## Data for review

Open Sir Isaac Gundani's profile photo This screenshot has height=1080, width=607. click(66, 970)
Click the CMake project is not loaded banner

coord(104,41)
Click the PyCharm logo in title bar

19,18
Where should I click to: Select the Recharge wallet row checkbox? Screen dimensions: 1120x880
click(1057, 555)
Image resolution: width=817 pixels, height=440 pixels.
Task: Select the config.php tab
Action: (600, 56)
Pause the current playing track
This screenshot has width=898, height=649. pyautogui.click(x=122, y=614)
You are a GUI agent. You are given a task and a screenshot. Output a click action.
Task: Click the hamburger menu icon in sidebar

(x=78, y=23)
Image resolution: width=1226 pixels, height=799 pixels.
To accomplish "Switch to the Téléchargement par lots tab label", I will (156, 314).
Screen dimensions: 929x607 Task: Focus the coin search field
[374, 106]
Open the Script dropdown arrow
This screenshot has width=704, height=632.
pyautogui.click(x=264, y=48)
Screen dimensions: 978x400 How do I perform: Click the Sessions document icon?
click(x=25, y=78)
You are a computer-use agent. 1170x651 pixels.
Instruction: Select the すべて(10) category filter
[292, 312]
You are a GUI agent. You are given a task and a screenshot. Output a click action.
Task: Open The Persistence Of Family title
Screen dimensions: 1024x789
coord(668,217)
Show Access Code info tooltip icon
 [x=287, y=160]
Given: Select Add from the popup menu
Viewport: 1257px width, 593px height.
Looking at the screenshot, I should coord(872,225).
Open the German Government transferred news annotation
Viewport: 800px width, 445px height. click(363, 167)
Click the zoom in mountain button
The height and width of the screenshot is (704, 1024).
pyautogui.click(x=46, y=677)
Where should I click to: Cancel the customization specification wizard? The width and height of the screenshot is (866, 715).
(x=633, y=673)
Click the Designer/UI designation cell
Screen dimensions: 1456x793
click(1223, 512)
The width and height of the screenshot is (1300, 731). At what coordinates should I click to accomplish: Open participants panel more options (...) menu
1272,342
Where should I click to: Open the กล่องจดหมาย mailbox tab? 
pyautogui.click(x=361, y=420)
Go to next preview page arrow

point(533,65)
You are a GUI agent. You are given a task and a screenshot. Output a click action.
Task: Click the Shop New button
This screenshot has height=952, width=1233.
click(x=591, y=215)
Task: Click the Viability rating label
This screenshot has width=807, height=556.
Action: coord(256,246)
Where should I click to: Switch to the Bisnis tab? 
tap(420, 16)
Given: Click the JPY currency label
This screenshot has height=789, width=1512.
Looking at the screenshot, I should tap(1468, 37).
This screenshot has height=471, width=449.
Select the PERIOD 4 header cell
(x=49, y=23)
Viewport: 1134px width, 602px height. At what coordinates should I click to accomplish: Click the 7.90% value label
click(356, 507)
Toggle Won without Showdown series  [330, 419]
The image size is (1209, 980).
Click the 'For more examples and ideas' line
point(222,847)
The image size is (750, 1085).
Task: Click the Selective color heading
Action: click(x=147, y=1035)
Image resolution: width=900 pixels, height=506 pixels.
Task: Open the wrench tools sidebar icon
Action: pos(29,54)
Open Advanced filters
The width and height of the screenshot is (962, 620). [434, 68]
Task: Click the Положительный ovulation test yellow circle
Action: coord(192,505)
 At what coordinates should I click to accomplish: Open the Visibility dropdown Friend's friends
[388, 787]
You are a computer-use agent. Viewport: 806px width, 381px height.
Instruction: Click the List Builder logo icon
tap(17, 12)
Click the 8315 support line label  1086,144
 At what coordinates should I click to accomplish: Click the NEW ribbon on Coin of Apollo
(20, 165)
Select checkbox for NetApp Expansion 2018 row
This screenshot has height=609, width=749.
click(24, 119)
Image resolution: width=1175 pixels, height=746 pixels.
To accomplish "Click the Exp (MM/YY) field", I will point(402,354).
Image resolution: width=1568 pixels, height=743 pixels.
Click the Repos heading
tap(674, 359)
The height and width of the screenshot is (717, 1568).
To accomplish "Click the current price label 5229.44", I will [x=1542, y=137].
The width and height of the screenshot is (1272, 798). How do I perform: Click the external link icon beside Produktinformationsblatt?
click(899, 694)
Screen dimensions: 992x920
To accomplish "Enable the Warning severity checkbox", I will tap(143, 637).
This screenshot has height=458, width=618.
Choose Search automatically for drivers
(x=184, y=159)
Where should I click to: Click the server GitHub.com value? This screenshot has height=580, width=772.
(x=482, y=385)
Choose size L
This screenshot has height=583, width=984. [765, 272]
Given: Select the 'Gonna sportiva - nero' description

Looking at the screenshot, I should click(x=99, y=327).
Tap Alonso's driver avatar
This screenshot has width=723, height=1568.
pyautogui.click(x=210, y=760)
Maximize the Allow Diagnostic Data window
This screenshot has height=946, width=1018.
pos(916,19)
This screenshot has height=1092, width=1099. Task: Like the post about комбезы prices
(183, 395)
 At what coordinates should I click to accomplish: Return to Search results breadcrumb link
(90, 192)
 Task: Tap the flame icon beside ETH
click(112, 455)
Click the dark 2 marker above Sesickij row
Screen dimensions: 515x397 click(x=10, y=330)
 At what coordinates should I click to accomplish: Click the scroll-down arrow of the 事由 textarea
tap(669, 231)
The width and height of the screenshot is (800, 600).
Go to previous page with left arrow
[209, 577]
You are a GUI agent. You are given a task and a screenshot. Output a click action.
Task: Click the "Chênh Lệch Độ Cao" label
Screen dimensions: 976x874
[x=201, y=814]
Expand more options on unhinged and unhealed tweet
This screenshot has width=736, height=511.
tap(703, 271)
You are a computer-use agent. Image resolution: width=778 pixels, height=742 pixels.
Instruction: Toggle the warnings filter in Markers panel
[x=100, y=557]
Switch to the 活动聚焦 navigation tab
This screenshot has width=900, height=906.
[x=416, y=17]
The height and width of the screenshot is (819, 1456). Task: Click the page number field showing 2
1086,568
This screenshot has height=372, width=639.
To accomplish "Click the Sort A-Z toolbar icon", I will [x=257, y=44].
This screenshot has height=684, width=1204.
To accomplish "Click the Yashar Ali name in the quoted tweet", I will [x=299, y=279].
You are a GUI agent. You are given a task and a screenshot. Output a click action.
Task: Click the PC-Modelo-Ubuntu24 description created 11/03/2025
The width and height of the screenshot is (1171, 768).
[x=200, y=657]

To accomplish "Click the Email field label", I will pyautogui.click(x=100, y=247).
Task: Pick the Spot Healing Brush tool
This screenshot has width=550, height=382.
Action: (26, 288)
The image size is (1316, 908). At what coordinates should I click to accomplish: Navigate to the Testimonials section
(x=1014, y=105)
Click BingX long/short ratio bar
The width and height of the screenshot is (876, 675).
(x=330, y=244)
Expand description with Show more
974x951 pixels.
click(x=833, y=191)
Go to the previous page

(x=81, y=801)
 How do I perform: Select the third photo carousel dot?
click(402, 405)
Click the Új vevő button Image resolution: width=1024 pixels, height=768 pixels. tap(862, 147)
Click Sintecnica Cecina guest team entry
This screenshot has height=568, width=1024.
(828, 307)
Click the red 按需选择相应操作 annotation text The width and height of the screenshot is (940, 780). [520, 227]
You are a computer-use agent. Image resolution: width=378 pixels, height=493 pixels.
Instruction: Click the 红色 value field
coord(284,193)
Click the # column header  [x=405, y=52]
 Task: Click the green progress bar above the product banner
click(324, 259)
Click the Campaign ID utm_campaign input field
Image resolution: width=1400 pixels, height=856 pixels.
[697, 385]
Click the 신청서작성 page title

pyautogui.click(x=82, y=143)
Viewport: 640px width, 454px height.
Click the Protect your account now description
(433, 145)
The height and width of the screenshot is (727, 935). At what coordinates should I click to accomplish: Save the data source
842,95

## What to do
The expected output is every line of the records in which the string "tweet" appears.

## Exercise solution
Expand more options on unhinged and unhealed tweet
To accomplish "Click the Yashar Ali name in the quoted tweet", I will [x=299, y=279].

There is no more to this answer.